[Dataset entries]
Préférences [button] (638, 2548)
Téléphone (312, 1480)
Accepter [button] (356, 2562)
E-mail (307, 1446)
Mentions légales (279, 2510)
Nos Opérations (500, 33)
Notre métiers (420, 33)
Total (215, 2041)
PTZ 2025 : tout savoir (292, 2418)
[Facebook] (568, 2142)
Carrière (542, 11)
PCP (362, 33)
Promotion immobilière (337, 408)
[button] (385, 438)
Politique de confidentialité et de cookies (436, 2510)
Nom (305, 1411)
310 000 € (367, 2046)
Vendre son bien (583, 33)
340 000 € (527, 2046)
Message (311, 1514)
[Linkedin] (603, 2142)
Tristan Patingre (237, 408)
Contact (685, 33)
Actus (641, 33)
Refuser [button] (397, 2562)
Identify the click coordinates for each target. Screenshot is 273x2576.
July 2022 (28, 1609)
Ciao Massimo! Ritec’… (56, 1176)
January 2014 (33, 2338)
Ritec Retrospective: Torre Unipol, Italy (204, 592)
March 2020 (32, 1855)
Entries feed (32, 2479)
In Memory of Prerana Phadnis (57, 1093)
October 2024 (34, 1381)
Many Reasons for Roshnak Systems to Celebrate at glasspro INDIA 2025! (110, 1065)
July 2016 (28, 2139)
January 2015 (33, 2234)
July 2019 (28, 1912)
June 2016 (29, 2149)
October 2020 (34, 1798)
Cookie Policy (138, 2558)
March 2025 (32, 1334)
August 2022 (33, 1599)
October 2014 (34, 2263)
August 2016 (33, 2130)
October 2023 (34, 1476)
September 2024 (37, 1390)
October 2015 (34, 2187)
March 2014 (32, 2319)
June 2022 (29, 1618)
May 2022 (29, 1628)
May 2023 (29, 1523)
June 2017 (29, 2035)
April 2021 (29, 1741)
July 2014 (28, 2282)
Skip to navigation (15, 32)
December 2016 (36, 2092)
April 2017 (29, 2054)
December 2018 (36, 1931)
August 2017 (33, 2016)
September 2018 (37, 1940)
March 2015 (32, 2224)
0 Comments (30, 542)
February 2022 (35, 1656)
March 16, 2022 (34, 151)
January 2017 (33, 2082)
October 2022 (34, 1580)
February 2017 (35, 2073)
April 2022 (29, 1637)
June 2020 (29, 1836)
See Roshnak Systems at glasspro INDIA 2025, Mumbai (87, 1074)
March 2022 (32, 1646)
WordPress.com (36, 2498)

### TASK ITEM
All lines from the one holding "May 2023 (29, 1523)" through the end of the entries need to be given again exactly. Leave out the others.

### EXERCISE SOLUTION
May 2023 (29, 1523)
June 2017 (29, 2035)
April 2021 (29, 1741)
July 2014 (28, 2282)
Skip to navigation (15, 32)
December 2016 (36, 2092)
April 2017 (29, 2054)
December 2018 (36, 1931)
August 2017 (33, 2016)
September 2018 (37, 1940)
March 2015 (32, 2224)
0 Comments (30, 542)
February 2022 (35, 1656)
March 16, 2022 (34, 151)
January 2017 (33, 2082)
October 2022 (34, 1580)
February 2017 (35, 2073)
April 2022 (29, 1637)
June 2020 (29, 1836)
See Roshnak Systems at glasspro INDIA 2025, Mumbai (87, 1074)
March 2022 (32, 1646)
WordPress.com (36, 2498)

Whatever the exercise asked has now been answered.